## READING TEXT
-*-*-

Description:
As reported by the Senate Committee on Health, Education, Labor, and Pensions on June 19, 2013
S. 959 would broaden the regulatory authority of the Food and Drug Administration (FDA) over prescription drugs. Title I would expand FDA’s oversight role relating to compounded drugs. Traditionally, compounded drugs are those products that contain ingredients that have been combined, mixed, or altered by a pharmacist to create medications that are tailored to a specific patient’s needs. The bill would authorize FDA to collect and spend fees to cover the costs of registering and inspecting certain facilities that compound drugs for human use.
Title II would require FDA to establish national standards for monitoring the movement of prescription drugs through the “drug distribution system.” That drug distribution system encompasses the network of companies that produce, handle, distribute, and dispense drug products. The legislation would impose new regulatory requirements on such companies relating to handling drug products and maintaining records of transactions, and would create notification rules concerning drugs that are potentially unsuitable for distribution. The legislation also would authorize FDA to collect and spend fees to cover the costs of licensing programs for drug wholesalers and certain third parties that provide logistics services for pharmaceutical manufacturers, wholesalers, and dispensers.
CBO estimates that implementing S. 959 would have a net discretionary cost of $31 million over the 2014–2018 period, assuming appropriation actions consistent with the bill. In addition, S. 959 could increase revenues and direct spending from criminal and civil penalties; therefore, pay-as-you-go procedures apply. However, any such collections are estimated to be insignificant in each year.
S. 959 would impose mandates, as defined in the Unfunded Mandates Reform Act (UMRA), on both public and private-sector entities by requiring them to comply with standards for compounding prescription drugs and for monitoring the movement of prescription drugs through the distribution system. Because few public entities manufacture, distribute, or dispense prescription drugs, CBO estimates that the intergovernmental costs of the mandates would be small and below the threshold established in UMRA ($75 million in 2013, adjusted annually for inflation). CBO estimates that the costs to private entities would exceed the threshold established in UMRA ($150 million in 2013, adjusted annually for inflation).

-*-*-

## SUPPLIED ENTRIES
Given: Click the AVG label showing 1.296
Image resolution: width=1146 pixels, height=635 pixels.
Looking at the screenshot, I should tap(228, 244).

-*-*-

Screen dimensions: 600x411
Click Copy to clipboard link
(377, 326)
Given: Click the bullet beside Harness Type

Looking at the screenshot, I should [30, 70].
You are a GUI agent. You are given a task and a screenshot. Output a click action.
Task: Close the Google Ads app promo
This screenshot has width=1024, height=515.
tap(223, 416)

-*-*-

## BRIEF 1
Copy the stretch of the S. 959 summary from "S. 959 would impose" through "($150 million in 2013, adjusted annually for inflation)." word for word.
## BRIEF 2
Translate this sentence from the S. 959 summary into Spanish: "That drug distribution system encompasses the network of companies that produce, handle, distribute, and dispense drug products."

## TASK RESULT 1
S. 959 would impose mandates, as defined in the Unfunded Mandates Reform Act (UMRA), on both public and private-sector entities by requiring them to comply with standards for compounding prescription drugs and for monitoring the movement of prescription drugs through the distribution system. Because few public entities manufacture, distribute, or dispense prescription drugs, CBO estimates that the intergovernmental costs of the mandates would be small and below the threshold established in UMRA ($75 million in 2013, adjusted annually for inflation). CBO estimates that the costs to private entities would exceed the threshold established in UMRA ($150 million in 2013, adjusted annually for inflation).

## TASK RESULT 2
Ese sistema de distribución de medicamentos abarca la red de empresas que producen, manipulan, distribuyen y dispensan productos farmacéuticos.